[TASK REQUIREMENTS]: Convert every row below into a numbered list, omitting any blank lines and leaving out the picture.

....

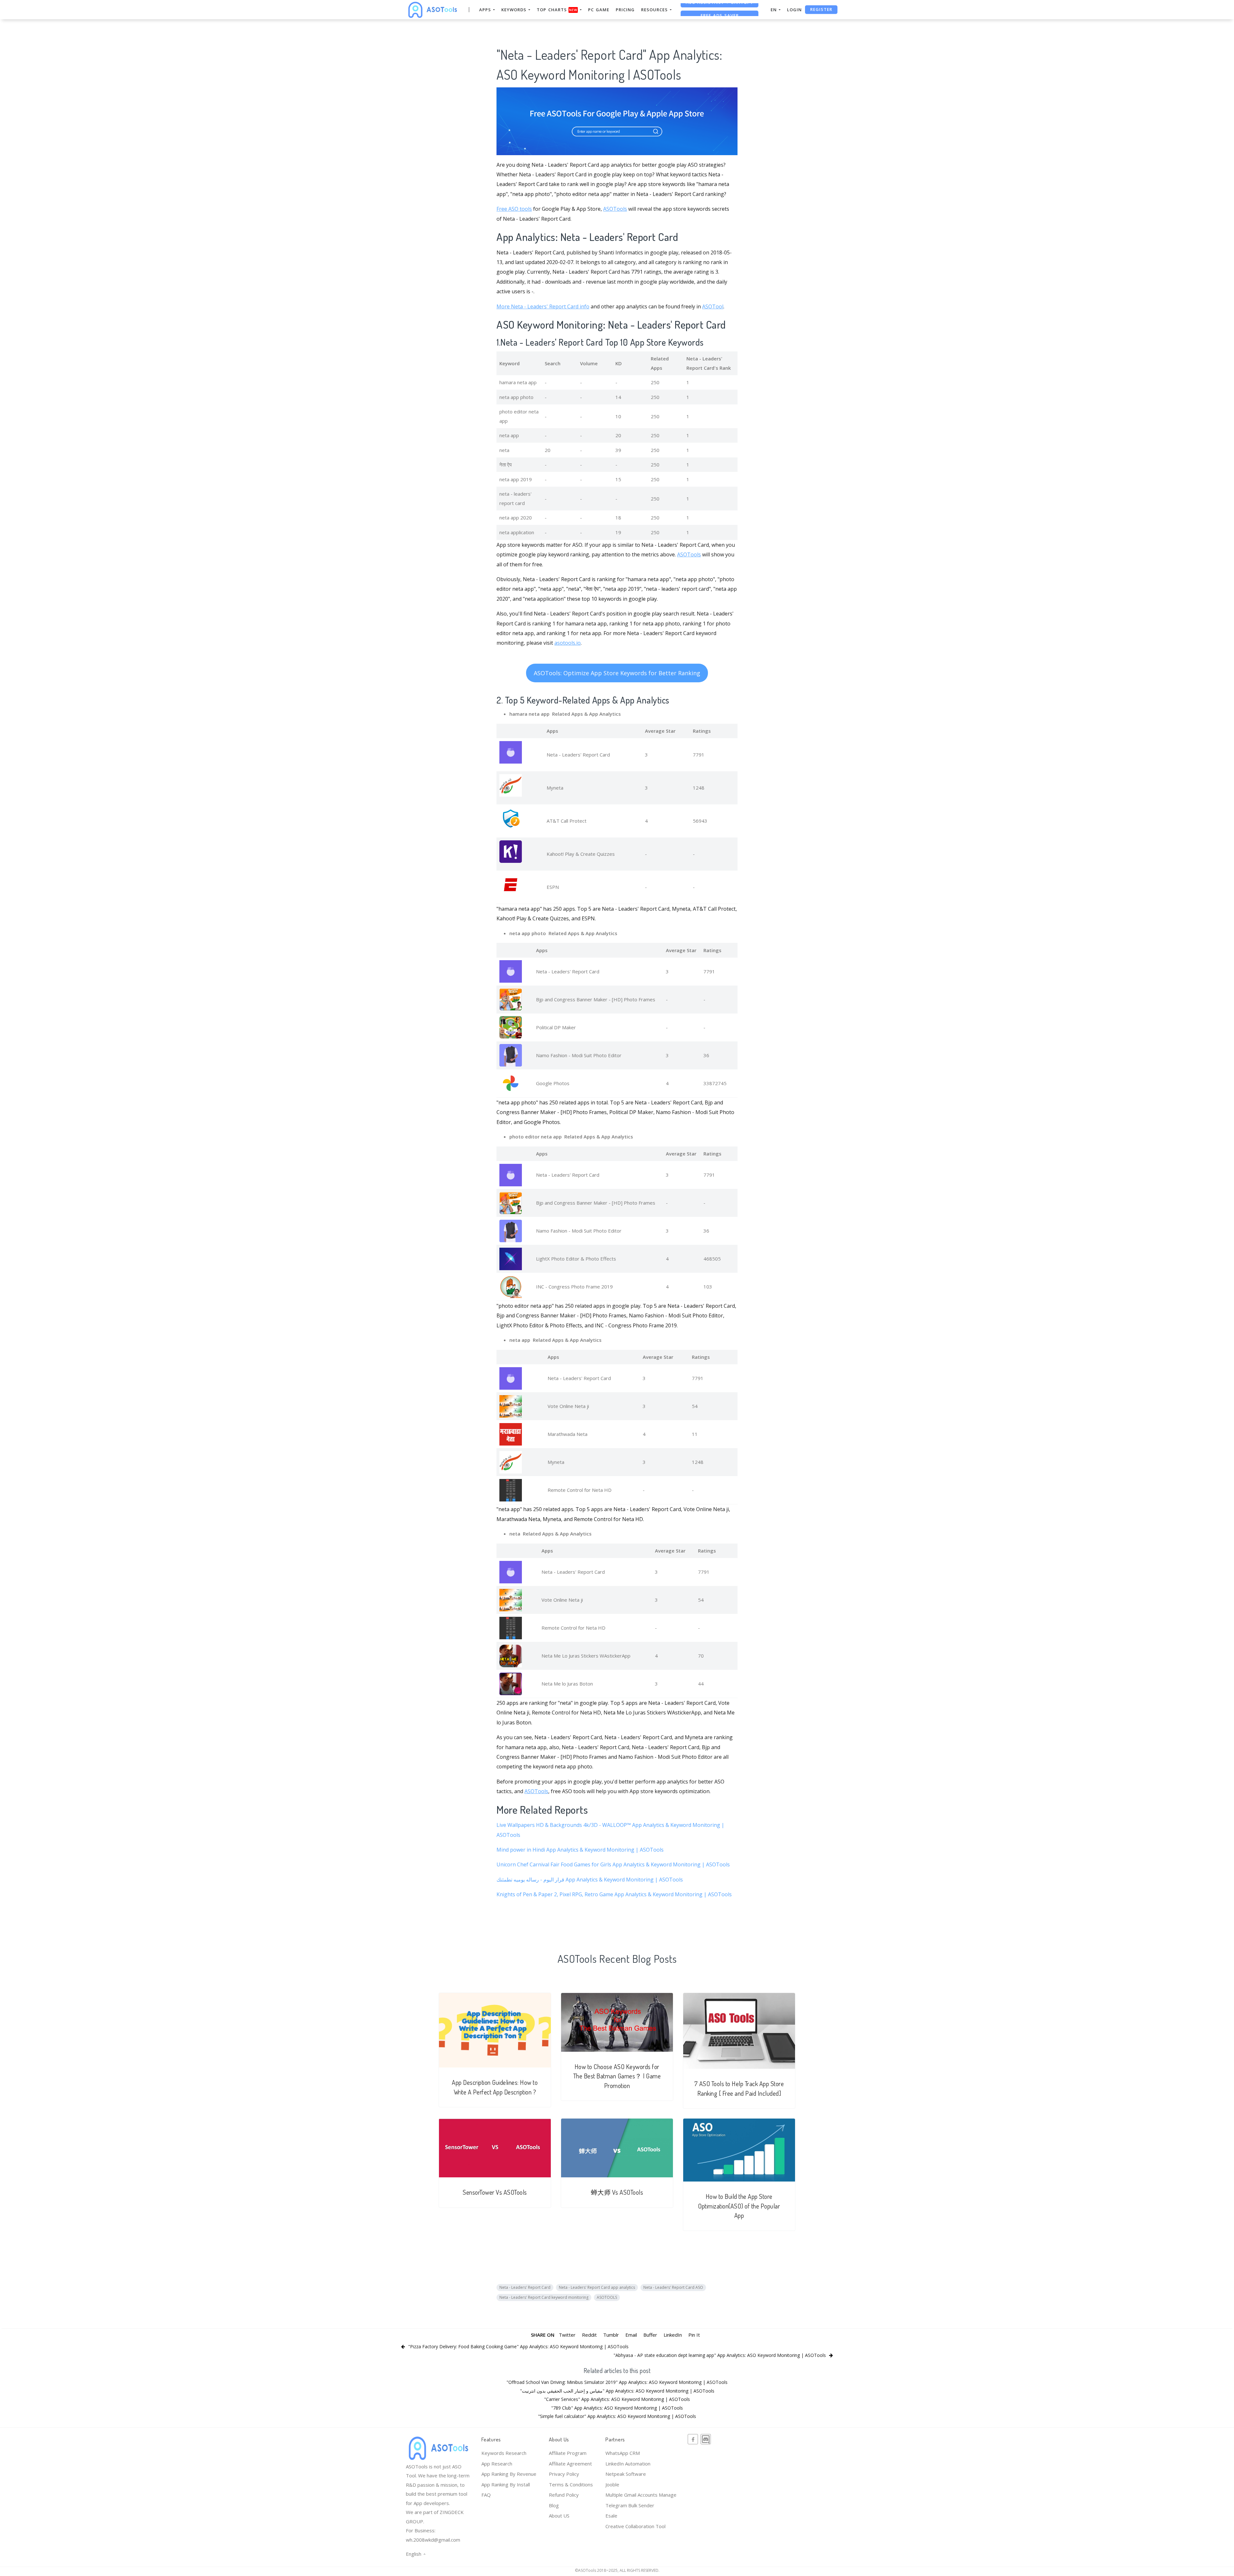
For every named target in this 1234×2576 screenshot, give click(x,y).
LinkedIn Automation (627, 2463)
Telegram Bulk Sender (629, 2505)
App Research (496, 2463)
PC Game (598, 10)
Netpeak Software (625, 2474)
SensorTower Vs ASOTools (495, 2192)
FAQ (486, 2495)
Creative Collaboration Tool (635, 2526)
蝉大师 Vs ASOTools (617, 2192)
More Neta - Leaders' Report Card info (542, 306)
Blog (554, 2505)
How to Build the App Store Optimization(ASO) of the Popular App (739, 2205)
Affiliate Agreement (570, 2463)
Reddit (589, 2335)
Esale (611, 2515)
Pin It (694, 2335)
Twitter (567, 2335)
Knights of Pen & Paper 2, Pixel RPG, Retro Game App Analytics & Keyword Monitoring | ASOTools (614, 1894)
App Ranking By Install (505, 2484)
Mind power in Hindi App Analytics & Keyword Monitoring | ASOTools (580, 1849)
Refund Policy (564, 2495)
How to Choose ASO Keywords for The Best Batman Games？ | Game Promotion (617, 2076)
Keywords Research (503, 2453)
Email (631, 2335)
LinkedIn (673, 2335)
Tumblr (611, 2335)
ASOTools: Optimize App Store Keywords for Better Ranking (617, 673)
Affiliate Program (567, 2453)
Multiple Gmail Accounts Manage (640, 2495)
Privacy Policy (564, 2474)
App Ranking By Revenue (508, 2474)
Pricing (625, 10)
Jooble (612, 2484)
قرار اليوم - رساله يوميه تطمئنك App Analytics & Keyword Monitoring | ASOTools (589, 1879)
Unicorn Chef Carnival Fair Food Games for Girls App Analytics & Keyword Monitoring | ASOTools (613, 1864)
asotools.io (567, 642)
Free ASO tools (514, 208)
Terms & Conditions (571, 2484)
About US (559, 2515)
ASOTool (712, 306)
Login (794, 10)
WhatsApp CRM (622, 2453)
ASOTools (615, 208)
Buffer (650, 2335)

....

[EXPECTED ANSWER]:
1. For every named target in this 1234×2576 screenshot, give click(x,y).
2. LinkedIn Automation (627, 2463)
3. Telegram Bulk Sender (629, 2505)
4. App Research (496, 2463)
5. PC Game (598, 10)
6. Netpeak Software (625, 2474)
7. SensorTower Vs ASOTools (495, 2192)
8. FAQ (486, 2495)
9. Creative Collaboration Tool (635, 2526)
10. 蝉大师 Vs ASOTools (617, 2192)
11. More Neta - Leaders' Report Card info (542, 306)
12. Blog (554, 2505)
13. How to Build the App Store Optimization(ASO) of the Popular App (739, 2205)
14. Affiliate Agreement (570, 2463)
15. Reddit (589, 2335)
16. Esale (611, 2515)
17. Pin It (694, 2335)
18. Twitter (567, 2335)
19. Knights of Pen & Paper 2, Pixel RPG, Retro Game App Analytics & Keyword Monitoring | ASOTools (614, 1894)
20. App Ranking By Install (505, 2484)
21. Mind power in Hindi App Analytics & Keyword Monitoring | ASOTools (580, 1849)
22. Refund Policy (564, 2495)
23. How to Choose ASO Keywords for The Best Batman Games？ | Game Promotion (617, 2076)
24. Keywords Research (503, 2453)
25. Email (631, 2335)
26. LinkedIn (673, 2335)
27. Tumblr (611, 2335)
28. ASOTools: Optimize App Store Keywords for Better Ranking (617, 673)
29. Affiliate Program (567, 2453)
30. Multiple Gmail Accounts Manage (640, 2495)
31. Privacy Policy (564, 2474)
32. App Ranking By Revenue (508, 2474)
33. Pricing (625, 10)
34. Jooble (612, 2484)
35. قرار اليوم - رساله يوميه تطمئنك App Analytics & Keyword Monitoring | ASOTools (589, 1879)
36. Unicorn Chef Carnival Fair Food Games for Girls App Analytics & Keyword Monitoring | ASOTools (613, 1864)
37. asotools.io (567, 642)
38. Free ASO tools (514, 208)
39. Terms & Conditions (571, 2484)
40. About US (559, 2515)
41. ASOTool (712, 306)
42. Login (794, 10)
43. WhatsApp CRM (622, 2453)
44. ASOTools (615, 208)
45. Buffer (650, 2335)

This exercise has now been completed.